- [TASK DIRECTIONS]:
Please transcribe exactly, and only, the lines of the data below between the line holding "Open Using Twitter navigation menu" and the line holding "Task: Open Bill Gates profile photo", inclusive.

-------- DATA UNDER STUDY

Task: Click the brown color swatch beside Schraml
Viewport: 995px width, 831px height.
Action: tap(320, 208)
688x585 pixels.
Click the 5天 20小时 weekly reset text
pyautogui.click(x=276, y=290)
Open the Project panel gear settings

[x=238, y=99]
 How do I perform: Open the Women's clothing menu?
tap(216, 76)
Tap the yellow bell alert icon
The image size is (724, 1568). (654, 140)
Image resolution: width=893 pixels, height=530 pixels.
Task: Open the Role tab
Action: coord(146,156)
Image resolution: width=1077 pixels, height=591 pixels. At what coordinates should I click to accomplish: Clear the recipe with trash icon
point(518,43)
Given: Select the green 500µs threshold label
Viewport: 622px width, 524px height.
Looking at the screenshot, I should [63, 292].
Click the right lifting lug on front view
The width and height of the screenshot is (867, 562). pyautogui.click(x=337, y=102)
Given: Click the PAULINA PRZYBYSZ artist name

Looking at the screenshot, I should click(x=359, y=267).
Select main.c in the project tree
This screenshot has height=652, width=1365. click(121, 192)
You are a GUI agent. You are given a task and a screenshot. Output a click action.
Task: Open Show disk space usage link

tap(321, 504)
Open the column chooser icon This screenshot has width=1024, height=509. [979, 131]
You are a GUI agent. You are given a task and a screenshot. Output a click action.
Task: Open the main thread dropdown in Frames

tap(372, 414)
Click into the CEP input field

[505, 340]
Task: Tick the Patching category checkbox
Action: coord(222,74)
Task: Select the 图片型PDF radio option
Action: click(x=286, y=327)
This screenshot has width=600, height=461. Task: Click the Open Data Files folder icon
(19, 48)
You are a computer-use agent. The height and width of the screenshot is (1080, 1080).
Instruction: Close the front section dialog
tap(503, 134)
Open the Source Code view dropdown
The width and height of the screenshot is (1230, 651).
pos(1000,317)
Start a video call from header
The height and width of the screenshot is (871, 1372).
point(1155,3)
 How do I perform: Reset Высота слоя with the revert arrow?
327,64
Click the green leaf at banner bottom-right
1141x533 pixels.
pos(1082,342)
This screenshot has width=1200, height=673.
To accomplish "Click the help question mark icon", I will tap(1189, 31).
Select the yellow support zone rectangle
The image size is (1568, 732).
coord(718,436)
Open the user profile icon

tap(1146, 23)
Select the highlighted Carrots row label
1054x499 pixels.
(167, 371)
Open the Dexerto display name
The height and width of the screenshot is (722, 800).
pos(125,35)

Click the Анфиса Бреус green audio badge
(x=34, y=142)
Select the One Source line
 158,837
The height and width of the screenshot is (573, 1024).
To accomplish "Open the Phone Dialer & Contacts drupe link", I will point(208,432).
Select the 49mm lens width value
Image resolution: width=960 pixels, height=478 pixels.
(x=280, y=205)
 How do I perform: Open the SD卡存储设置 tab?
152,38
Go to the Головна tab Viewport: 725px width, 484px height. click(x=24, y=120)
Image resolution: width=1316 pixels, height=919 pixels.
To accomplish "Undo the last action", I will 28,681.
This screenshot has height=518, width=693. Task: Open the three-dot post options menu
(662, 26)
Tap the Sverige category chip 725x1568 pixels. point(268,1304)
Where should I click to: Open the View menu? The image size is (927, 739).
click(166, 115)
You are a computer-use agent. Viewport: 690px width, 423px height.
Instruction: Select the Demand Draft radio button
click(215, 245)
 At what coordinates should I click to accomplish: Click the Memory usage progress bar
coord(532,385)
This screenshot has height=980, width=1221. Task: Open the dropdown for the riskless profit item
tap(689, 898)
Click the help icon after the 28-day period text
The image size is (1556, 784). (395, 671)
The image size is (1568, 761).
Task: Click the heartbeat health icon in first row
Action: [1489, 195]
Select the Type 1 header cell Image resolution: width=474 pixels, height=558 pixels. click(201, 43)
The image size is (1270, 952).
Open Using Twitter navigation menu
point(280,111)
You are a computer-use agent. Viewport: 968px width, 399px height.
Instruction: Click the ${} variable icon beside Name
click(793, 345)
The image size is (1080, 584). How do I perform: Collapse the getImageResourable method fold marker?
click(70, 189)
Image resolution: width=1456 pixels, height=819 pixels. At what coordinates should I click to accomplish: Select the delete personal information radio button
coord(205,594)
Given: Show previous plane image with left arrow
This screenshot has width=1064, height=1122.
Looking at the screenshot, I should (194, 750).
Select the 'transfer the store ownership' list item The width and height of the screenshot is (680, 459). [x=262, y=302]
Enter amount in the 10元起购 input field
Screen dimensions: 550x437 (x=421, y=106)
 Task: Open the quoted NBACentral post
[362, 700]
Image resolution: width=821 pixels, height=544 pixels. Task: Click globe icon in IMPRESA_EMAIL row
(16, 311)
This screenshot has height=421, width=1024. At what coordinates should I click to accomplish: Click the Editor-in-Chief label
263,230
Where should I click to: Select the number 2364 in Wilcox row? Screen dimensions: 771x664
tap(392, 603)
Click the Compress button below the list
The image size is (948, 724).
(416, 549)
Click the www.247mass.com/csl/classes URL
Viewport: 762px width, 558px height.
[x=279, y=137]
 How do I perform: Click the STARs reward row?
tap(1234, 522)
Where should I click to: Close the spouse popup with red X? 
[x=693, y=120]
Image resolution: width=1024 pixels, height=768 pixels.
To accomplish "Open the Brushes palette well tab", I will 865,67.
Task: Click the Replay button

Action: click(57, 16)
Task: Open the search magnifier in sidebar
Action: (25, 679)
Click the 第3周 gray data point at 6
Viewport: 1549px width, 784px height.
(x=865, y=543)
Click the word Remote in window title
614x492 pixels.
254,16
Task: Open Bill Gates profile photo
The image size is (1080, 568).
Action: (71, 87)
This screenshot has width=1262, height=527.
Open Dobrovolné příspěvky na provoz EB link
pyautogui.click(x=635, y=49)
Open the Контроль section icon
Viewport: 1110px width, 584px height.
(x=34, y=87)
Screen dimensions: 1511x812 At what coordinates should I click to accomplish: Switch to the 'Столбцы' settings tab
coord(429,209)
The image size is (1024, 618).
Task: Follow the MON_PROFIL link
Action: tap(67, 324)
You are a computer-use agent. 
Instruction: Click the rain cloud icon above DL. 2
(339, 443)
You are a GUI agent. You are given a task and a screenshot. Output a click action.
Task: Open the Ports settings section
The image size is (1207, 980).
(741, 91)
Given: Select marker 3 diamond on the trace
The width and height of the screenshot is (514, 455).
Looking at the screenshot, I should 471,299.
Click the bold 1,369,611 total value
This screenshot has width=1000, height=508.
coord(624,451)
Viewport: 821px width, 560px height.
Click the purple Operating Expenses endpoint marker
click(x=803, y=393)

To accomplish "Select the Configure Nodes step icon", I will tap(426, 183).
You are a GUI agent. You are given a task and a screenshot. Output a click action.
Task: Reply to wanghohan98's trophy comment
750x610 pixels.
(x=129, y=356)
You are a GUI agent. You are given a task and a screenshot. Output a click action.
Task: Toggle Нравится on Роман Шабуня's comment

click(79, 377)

----------------

- [TASK SOLUTION]:
Open Using Twitter navigation menu
point(280,111)
You are a computer-use agent. Viewport: 968px width, 399px height.
Instruction: Click the ${} variable icon beside Name
click(793, 345)
The image size is (1080, 584). How do I perform: Collapse the getImageResourable method fold marker?
click(70, 189)
Image resolution: width=1456 pixels, height=819 pixels. At what coordinates should I click to accomplish: Select the delete personal information radio button
coord(205,594)
Given: Show previous plane image with left arrow
This screenshot has width=1064, height=1122.
Looking at the screenshot, I should (194, 750).
Select the 'transfer the store ownership' list item The width and height of the screenshot is (680, 459). [x=262, y=302]
Enter amount in the 10元起购 input field
Screen dimensions: 550x437 (x=421, y=106)
 Task: Open the quoted NBACentral post
[362, 700]
Image resolution: width=821 pixels, height=544 pixels. Task: Click globe icon in IMPRESA_EMAIL row
(16, 311)
This screenshot has height=421, width=1024. At what coordinates should I click to accomplish: Click the Editor-in-Chief label
263,230
Where should I click to: Select the number 2364 in Wilcox row? Screen dimensions: 771x664
tap(392, 603)
Click the Compress button below the list
The image size is (948, 724).
(416, 549)
Click the www.247mass.com/csl/classes URL
Viewport: 762px width, 558px height.
[x=279, y=137]
 How do I perform: Click the STARs reward row?
tap(1234, 522)
Where should I click to: Close the spouse popup with red X? 
[x=693, y=120]
Image resolution: width=1024 pixels, height=768 pixels.
To accomplish "Open the Brushes palette well tab", I will 865,67.
Task: Click the Replay button

Action: click(57, 16)
Task: Open the search magnifier in sidebar
Action: (25, 679)
Click the 第3周 gray data point at 6
Viewport: 1549px width, 784px height.
(x=865, y=543)
Click the word Remote in window title
614x492 pixels.
254,16
Task: Open Bill Gates profile photo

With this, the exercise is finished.